Langkah mamanya terhenti, perempuan itu menoleh dan menatap Rachel terkejut, 

"Apa?? Apa maksud perkataanmu itu?"

Rachel menggelengkan kepalanya sekali lagi, "Entah apa pertimbangan Jason memintaku menjadi murid khususnya, tetapi aku tidak bisa menerimanya mama, karena ini tidak adil terhadap mereka yang mempunyai hasrat bermain biola yang lebih murni dariku... aku...aku..."

"Kau memikirkan Calvin?" sang mama mengangkat alisnya, "Dia pasti akan mengerti, dia pemuda yang baik dan berjiwa besar, jadi dia akan mendukungmu dan ikut senang denganmu. Jangan sampai itu menghalangimu untuk maju, Rachel." mamanya menggandeng Rachel lalu mengajaknya berjalan lebih cepat menuju ruangan itu.
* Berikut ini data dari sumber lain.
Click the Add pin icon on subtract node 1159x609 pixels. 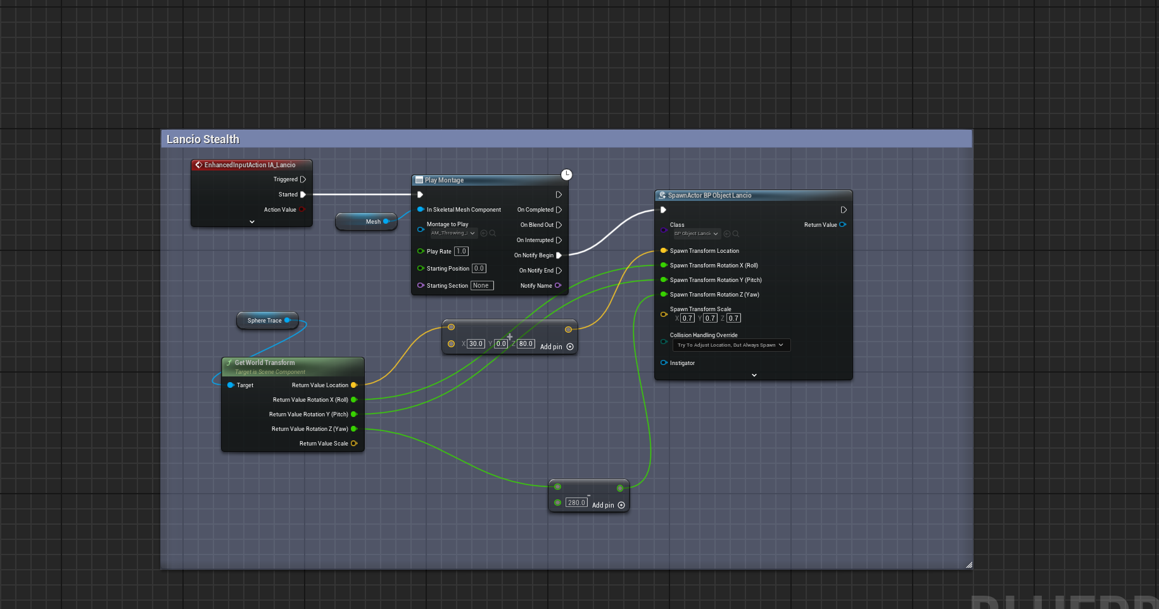click(x=621, y=505)
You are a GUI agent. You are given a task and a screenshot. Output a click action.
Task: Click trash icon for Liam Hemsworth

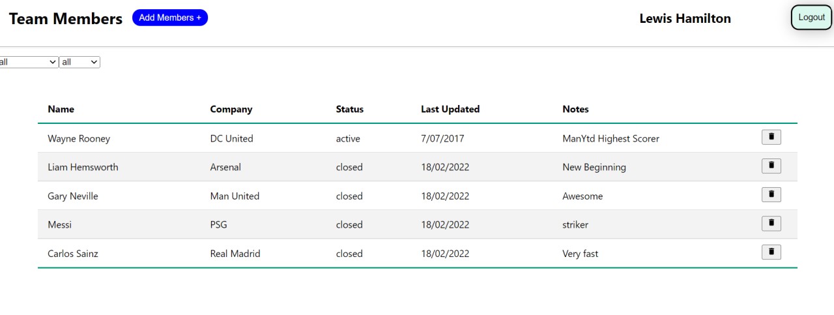tap(771, 166)
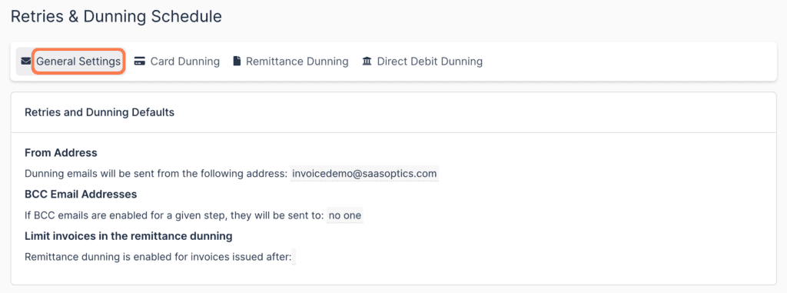787x293 pixels.
Task: Switch to the Card Dunning tab
Action: (178, 62)
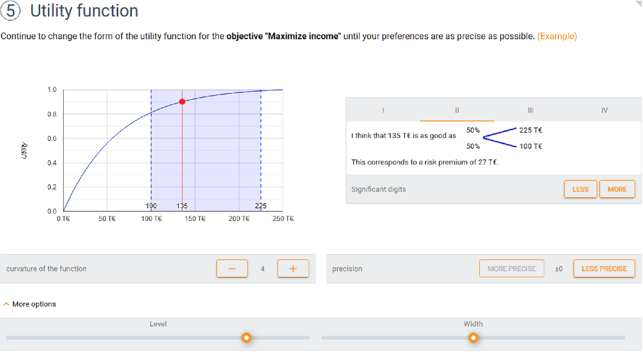Select tab II
The height and width of the screenshot is (352, 643).
point(457,110)
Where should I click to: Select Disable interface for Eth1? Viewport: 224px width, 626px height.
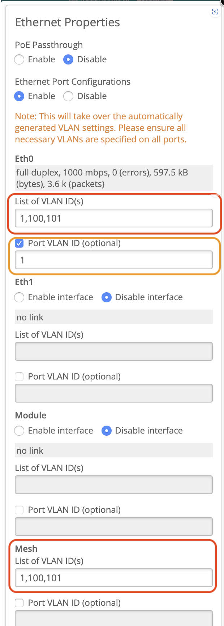[107, 297]
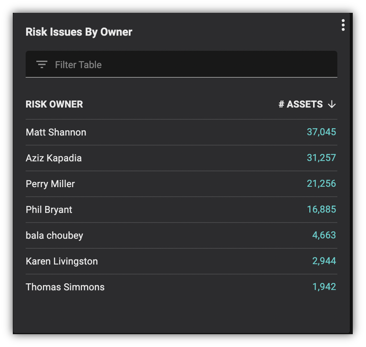Screen dimensions: 366x347
Task: Click the 1,942 assets count
Action: point(324,287)
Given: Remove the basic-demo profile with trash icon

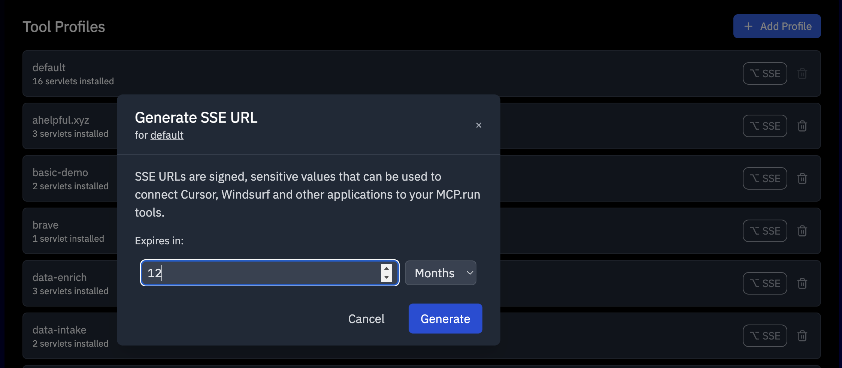Looking at the screenshot, I should coord(802,178).
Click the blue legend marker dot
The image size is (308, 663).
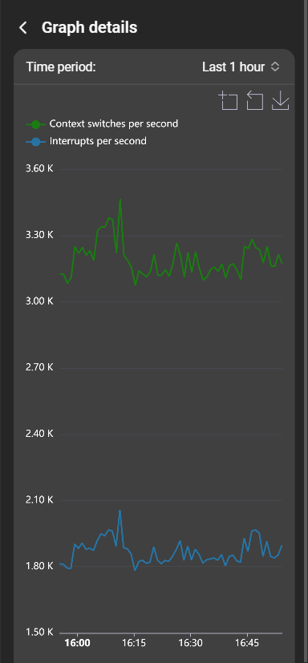(35, 141)
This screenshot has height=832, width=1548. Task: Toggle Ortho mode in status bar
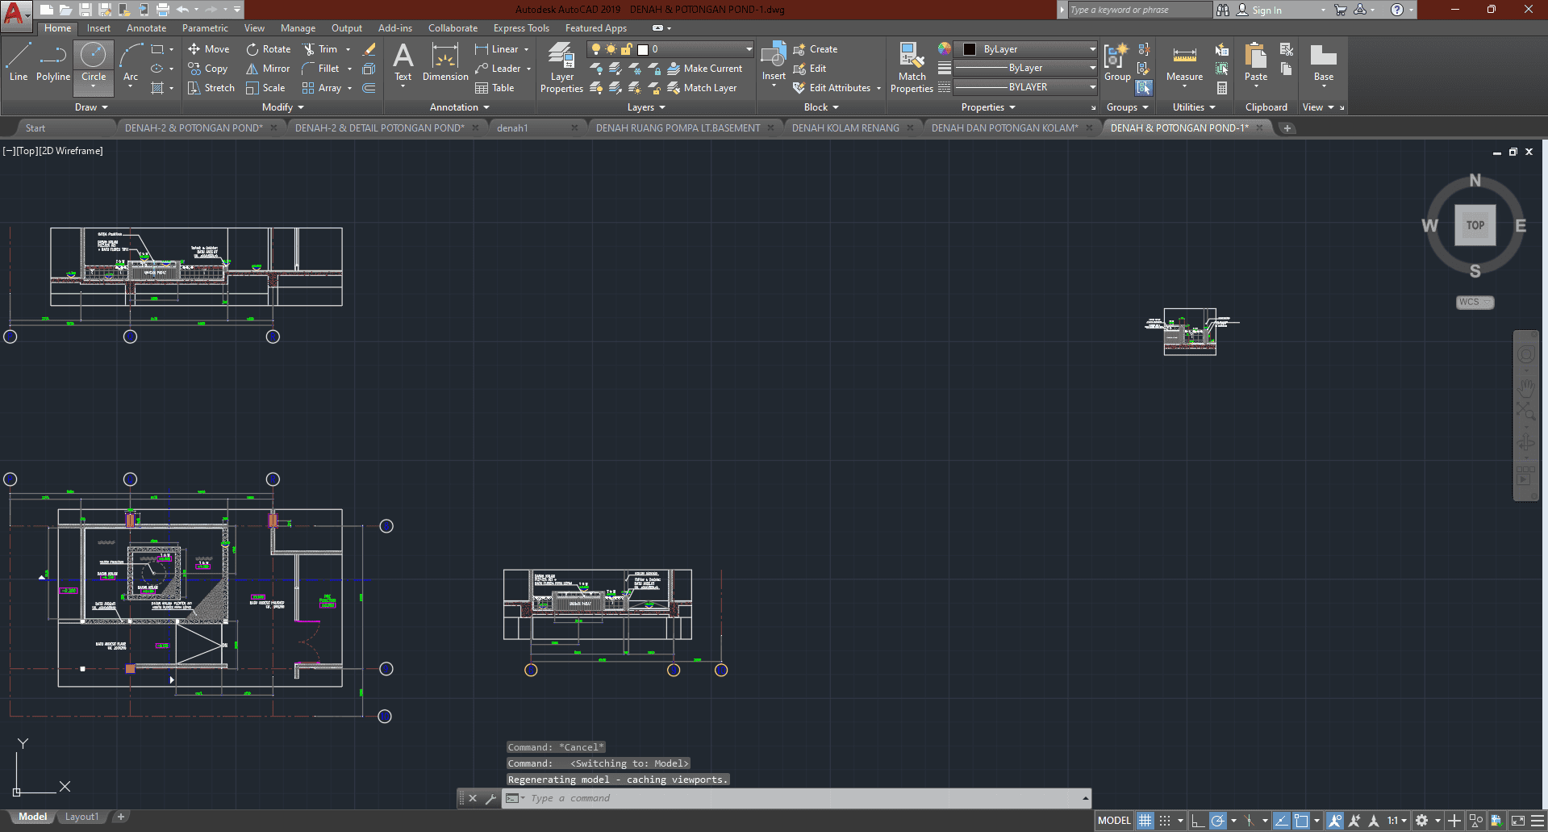coord(1198,821)
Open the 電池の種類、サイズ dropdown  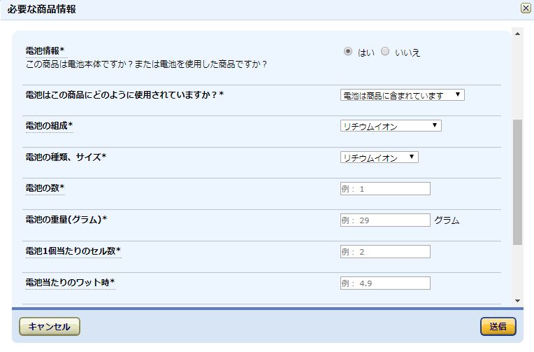379,157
Mereka sampai di depan pintu ruang temu, dan mama Rachel mengetuknya,. dalam sekejap pintu terbuka dan Mr. Isaac yang membukakan pintu.

"Silahkan masuk." Lelaki itu membuka pintunya lebar, mempersilahkan Mama Rachel dan Rachel masuk.

Di sana, duduk di atas sofa dengan wajah dinginnya yang begitu sempurna, ada Jason yang menatap mereka semua dengan tatapan mata datar. Lelaki itu sedikit mengangguk sopan kepada mama Rachel yang duduk di depannya.

Mr. Isaac menyusul duduk di seberang sofa, menatap semuanya,

"Saya rasa kita sudah tahu tujuan pertemuan ini. Jason menawarkan Rachel menjadi murid pribadinya. Dan saya rasa kita sepakat dengan itu bukan?"

Rachel mengerutkan kening, menatap Jason yang hanya terdiam dengan wajah datar, kenapa lelaki itu tidak bicara? kenapa dia mewakilkan pembicaraan kepada Mr. Isaac?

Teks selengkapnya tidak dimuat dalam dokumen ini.